Transcribe the data below exactly, but only from the line containing "Given: Click the PP体育 watermark on photo" through its final line, both included.

···

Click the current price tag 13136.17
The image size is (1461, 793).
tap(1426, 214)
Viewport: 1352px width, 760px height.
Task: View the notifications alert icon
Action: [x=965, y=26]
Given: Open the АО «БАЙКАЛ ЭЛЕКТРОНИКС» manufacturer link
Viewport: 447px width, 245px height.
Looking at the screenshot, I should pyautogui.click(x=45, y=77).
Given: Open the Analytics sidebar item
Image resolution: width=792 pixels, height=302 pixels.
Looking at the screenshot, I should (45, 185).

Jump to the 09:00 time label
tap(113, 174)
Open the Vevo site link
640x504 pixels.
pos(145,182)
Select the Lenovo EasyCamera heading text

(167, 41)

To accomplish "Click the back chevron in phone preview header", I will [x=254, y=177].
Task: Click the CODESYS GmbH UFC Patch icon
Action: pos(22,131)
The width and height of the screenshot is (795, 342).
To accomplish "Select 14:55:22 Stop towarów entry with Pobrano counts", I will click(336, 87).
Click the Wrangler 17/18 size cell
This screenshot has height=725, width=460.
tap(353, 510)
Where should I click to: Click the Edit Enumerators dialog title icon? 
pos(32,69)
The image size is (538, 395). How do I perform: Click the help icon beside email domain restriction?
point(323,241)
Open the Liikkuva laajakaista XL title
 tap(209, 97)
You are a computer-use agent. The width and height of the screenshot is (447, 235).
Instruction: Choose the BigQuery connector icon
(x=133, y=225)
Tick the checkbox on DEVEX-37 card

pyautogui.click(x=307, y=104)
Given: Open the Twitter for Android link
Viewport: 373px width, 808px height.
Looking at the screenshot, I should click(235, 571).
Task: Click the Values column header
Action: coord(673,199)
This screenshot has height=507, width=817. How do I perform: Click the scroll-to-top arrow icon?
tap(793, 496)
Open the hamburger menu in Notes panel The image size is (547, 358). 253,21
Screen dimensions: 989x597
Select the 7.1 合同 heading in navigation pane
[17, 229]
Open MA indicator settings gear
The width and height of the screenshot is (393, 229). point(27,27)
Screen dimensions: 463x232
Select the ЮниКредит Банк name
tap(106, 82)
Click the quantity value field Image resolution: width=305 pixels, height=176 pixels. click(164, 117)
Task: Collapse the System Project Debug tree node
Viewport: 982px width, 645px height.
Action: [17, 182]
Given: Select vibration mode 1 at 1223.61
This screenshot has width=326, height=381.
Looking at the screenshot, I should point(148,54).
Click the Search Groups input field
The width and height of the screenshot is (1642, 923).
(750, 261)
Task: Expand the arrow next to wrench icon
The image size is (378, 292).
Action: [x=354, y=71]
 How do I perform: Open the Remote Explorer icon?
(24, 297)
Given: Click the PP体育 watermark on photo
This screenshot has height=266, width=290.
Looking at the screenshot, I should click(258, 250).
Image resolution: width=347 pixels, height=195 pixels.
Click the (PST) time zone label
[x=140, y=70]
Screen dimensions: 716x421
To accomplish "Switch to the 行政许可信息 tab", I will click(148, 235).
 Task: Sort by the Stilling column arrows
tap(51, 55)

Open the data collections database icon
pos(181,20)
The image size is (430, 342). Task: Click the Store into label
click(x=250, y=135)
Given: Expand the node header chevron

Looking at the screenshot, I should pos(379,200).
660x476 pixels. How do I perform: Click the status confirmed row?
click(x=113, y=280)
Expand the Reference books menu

···

_Answer to this task:_
Given: Click the PP体育 watermark on photo
This screenshot has height=266, width=290.
Looking at the screenshot, I should click(258, 250).
Image resolution: width=347 pixels, height=195 pixels.
Click the (PST) time zone label
[x=140, y=70]
Screen dimensions: 716x421
To accomplish "Switch to the 行政许可信息 tab", I will click(148, 235).
 Task: Sort by the Stilling column arrows
tap(51, 55)

Open the data collections database icon
pos(181,20)
The image size is (430, 342). Task: Click the Store into label
click(x=250, y=135)
Given: Expand the node header chevron

Looking at the screenshot, I should pos(379,200).
660x476 pixels. How do I perform: Click the status confirmed row?
click(x=113, y=280)
Expand the Reference books menu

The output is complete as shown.